* **DO THIS**:
Transcribe each of the following records line for line, with no changes.

* **ENTRIES SHOWN**:
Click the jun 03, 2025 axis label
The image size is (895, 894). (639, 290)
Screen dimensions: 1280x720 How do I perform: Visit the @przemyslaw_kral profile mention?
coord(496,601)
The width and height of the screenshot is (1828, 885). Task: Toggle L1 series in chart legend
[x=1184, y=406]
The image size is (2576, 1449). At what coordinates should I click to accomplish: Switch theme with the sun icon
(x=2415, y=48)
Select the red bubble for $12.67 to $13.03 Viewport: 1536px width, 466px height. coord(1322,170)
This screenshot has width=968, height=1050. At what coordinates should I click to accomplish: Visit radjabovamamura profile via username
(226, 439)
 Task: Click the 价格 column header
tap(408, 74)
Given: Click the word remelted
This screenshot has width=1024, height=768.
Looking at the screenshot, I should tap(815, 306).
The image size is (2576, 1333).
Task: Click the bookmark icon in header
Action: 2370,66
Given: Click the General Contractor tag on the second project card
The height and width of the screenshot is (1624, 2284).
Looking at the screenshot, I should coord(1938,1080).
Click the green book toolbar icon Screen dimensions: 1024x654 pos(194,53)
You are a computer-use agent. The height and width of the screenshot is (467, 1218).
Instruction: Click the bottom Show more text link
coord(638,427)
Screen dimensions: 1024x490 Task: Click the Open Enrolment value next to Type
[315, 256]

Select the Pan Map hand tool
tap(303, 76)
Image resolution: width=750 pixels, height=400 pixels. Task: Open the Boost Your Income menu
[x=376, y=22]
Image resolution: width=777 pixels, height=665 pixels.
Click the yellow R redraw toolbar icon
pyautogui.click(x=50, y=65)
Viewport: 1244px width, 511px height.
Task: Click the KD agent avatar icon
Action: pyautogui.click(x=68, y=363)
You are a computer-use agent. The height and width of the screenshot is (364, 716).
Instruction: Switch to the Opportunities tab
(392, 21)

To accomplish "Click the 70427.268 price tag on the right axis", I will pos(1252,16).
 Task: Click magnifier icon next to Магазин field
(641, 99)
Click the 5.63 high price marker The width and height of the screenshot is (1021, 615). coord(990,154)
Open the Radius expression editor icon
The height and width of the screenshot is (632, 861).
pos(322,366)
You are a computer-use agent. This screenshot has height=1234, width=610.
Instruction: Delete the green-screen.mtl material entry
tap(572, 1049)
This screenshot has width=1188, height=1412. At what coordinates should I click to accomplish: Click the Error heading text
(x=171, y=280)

* **ANSWER TO THIS PROBLEM**:
Click the jun 03, 2025 axis label
The image size is (895, 894). (639, 290)
Screen dimensions: 1280x720 How do I perform: Visit the @przemyslaw_kral profile mention?
coord(496,601)
The width and height of the screenshot is (1828, 885). Task: Toggle L1 series in chart legend
[x=1184, y=406]
The image size is (2576, 1449). At what coordinates should I click to accomplish: Switch theme with the sun icon
(x=2415, y=48)
Select the red bubble for $12.67 to $13.03 Viewport: 1536px width, 466px height. coord(1322,170)
This screenshot has width=968, height=1050. At what coordinates should I click to accomplish: Visit radjabovamamura profile via username
(226, 439)
 Task: Click the 价格 column header
tap(408, 74)
Given: Click the word remelted
This screenshot has width=1024, height=768.
Looking at the screenshot, I should tap(815, 306).
The image size is (2576, 1333).
Task: Click the bookmark icon in header
Action: 2370,66
Given: Click the General Contractor tag on the second project card
The height and width of the screenshot is (1624, 2284).
Looking at the screenshot, I should coord(1938,1080).
Click the green book toolbar icon Screen dimensions: 1024x654 pos(194,53)
You are a computer-use agent. The height and width of the screenshot is (467, 1218).
Instruction: Click the bottom Show more text link
coord(638,427)
Screen dimensions: 1024x490 Task: Click the Open Enrolment value next to Type
[315, 256]

Select the Pan Map hand tool
tap(303, 76)
Image resolution: width=750 pixels, height=400 pixels. Task: Open the Boost Your Income menu
[x=376, y=22]
Image resolution: width=777 pixels, height=665 pixels.
Click the yellow R redraw toolbar icon
pyautogui.click(x=50, y=65)
Viewport: 1244px width, 511px height.
Task: Click the KD agent avatar icon
Action: pyautogui.click(x=68, y=363)
You are a computer-use agent. The height and width of the screenshot is (364, 716).
Instruction: Switch to the Opportunities tab
(392, 21)

To accomplish "Click the 70427.268 price tag on the right axis", I will pos(1252,16).
 Task: Click magnifier icon next to Магазин field
(641, 99)
Click the 5.63 high price marker The width and height of the screenshot is (1021, 615). coord(990,154)
Open the Radius expression editor icon
The height and width of the screenshot is (632, 861).
pos(322,366)
You are a computer-use agent. This screenshot has height=1234, width=610.
Instruction: Delete the green-screen.mtl material entry
tap(572, 1049)
This screenshot has width=1188, height=1412. At what coordinates should I click to accomplish: Click the Error heading text
(x=171, y=280)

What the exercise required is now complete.